Patients under age 18 with ADHD often only receive stimulants, which can have a host of negative side effects. We should do better.

Children under the age of 18 with a diagnosis of Attention Deficit and Hyperactivity Disorder  (ADHD)  require some sort of behavioral therapy, as stimulants alone have significant side effects that can lead to diminished growth, increased blood pressure, weight loss, sleep problems, personality changes, and come with the risk of potential abuse and addiction. Children are often not given proper behavioral therapy, which is an essential protocol with current stimulant guidelines for ADHD. Children on stimulant medications are at risk of future problems such as criminal activity, addiction, uncontrolled anger, and increased risk of suicide. Behavioral therapy, including documenting academic performance, assessing behavior frequently, providing healthy coping mechanisms, and assessing irrational behaviors, are vital in treating children with ADHD. The American Academy of Pediatrics (AAP) released revised guidelines for the care of children with ADHD.  

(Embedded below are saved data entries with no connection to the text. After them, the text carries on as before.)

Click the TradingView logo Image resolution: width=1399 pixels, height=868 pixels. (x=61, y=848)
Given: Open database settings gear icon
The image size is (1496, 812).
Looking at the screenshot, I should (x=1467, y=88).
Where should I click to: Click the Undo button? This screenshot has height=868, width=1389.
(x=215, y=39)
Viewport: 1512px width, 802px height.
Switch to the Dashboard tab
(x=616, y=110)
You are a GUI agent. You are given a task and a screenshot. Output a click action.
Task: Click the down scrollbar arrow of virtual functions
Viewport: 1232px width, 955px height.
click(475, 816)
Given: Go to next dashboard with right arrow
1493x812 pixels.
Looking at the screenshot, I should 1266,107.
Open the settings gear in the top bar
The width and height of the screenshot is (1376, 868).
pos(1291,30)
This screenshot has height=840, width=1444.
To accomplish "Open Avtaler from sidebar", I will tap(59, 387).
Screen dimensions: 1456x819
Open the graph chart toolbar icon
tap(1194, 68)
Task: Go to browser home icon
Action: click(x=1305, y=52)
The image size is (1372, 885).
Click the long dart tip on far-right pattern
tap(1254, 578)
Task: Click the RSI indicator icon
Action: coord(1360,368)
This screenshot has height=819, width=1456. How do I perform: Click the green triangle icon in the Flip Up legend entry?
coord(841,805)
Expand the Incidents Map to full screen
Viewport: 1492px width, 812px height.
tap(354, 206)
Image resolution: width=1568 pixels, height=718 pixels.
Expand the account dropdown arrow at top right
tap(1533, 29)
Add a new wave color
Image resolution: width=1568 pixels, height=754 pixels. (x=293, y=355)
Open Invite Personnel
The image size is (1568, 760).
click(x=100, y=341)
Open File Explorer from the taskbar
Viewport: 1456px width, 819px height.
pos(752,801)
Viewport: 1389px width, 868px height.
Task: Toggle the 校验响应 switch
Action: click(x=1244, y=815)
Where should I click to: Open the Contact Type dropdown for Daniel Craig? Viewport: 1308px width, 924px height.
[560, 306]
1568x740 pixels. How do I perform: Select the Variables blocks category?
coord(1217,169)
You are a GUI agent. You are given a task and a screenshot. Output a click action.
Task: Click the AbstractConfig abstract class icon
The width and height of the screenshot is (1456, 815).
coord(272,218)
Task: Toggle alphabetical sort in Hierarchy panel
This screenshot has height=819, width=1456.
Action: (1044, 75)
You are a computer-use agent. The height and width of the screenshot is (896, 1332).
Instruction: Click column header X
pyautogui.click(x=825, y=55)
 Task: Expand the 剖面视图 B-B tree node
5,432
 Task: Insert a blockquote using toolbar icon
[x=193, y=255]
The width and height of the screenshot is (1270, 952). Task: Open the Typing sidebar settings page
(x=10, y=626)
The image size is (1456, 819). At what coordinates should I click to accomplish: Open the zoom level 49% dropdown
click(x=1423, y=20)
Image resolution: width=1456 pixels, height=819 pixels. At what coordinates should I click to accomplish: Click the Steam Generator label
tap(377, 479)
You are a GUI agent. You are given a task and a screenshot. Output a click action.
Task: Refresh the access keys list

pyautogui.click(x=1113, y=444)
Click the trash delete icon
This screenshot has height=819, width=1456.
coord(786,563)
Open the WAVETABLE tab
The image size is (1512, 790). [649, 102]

Behavioral therapy continues to be recommended as the first line of care and is most efficacious and constructive if this is initiated early on. According to the Centers for Disease Control (CDC), approximately 50% of young children with ADHD enrolled in Medicaid received psychological services, despite this being the recommended first-line treatment. This demonstrates that the first-line treatment for pediatric ADHD is underused, as a significant number of children are not referred for behavior therapy before initiating controlled substances to mitigate the symptoms.

Parents need to essentially become directly involved in training under a trained professional, and then transfer the care to home. Applying these valuable techniques into the daily routine is crucial for a better outcome. By learning and utilizing the strategies, parents can support their child at home, often requiring just a few behavioral changes, which can often lead to less doses of stimulant medications. Unfortunately, only 40 to 50% of young children diagnosed with ADHD received the recommended psychological services. As a result, more children are on medications compared to receiving psychological services, including behavior therapy.  

Figure shown as  table1  depicts the main evidence-based behavioral intervention approaches in three various settings, based on 22 studies conducted between 1997 and 2006. ADHD is a chronic condition, and implementing a chronic care model will contribute to positive long-term effects.

There are six components to the Chronic Care Model for Child Health:

  • Decision support
  • Delivery system design
  • Clinical information systems
  • Family and self-management support
  • Community resources and policies
  • Health care organization

Behavior therapy includes a broad range of interventions by modifying, adding, or eliminating specific physical and social changes that will alter the child’s behavior. Each initial evaluation should be conducted with an open mind, and a bit of trust is required to have your child gauged by another provider. The combination of medication management and behavior therapy treatment demonstrated the use of lower dosages of controlled substance stimulants medications, most likely reducing the risks of possible side effects, future abuse, and addiction.  Given the fact that only half the children are even given the opportunity to integrate behavior treatment reveals the vital extra step that we must take as providers for these children in order to make sure that we are doing everything to prevent future addiction and abuse.